1) Like before, there are two memories, each reading on every cycle, and writing on alternate cycles (2 x 1RW each)
2) Instead of a MUX, the read port is a direct XOR of the two memories.
3) Writes happens in two cycles:
First, read the current value of the *other* memory, at the write location.
Then, on *this* memory, write that read value, XORed with the desired value.

This recovers the desired value when read:
  (other XOR desired) XOR other = desired

We do need an extra read port, but it is only needed on alternate cycles, so it can be just an extra 1RW block, per memory.
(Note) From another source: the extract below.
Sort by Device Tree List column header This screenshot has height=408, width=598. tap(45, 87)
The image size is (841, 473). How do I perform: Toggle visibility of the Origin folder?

This gives 3 x 1RW per memory, or 6 x 1RW total.

Nice thing is, this extra 2 x 1RW per write port is amortized as you add read ports:
   1W1R = 6 x 1RW (instead of 4)
   1W2R = 10 x 1RW (instead of 8)
   etc.

Comment 12 Cesar Strauss 2022-05-03 11:06:40 BST

I'm worrying a bit about power-on initialization of the register file, when using this wrapper.

As I understand it, on an ASIC, SRAM blocks have random data at power on, and even the reset signal will not affect its contents.

If the register file is allowed to be undefined at power on, in the Instruction Set Architecture, then I guess it's OK to read random data before the first write.

However, if multi-port is implemented by copying, then, at power on, reads from the same location will return different data, on different ports!

I mean, I guess it's OK to read random data at power on, but inconsistent data???

Furthermore, with the LVT implementation, a write on any port will suffice to put a register location in a consistent state.

However, with the XOR implementation, which does read/modify/write, I believe you need to write once on *every* write port, to accomplish that.

So, do you think we should add a state machine to initialize the register file at power on?

Comment 13 Luke Kenneth Casson Leighton 2022-05-03 11:56:10 BST

hmmm intriguing.

no, as best i understand it, all regfiles are supposed to initialise to zeros.
MSR and PC are different.

i mean... we *could* leave the regfiles in an unknown state, because
coldboot is supposed to not assume contents are zero.

doesn't feel safe though.

yes, having a general-purpose wrapper that can perform initialisation would
be good, and reporting back a Signal that says "initialisation completed".

can you raise that as a separate bugreport?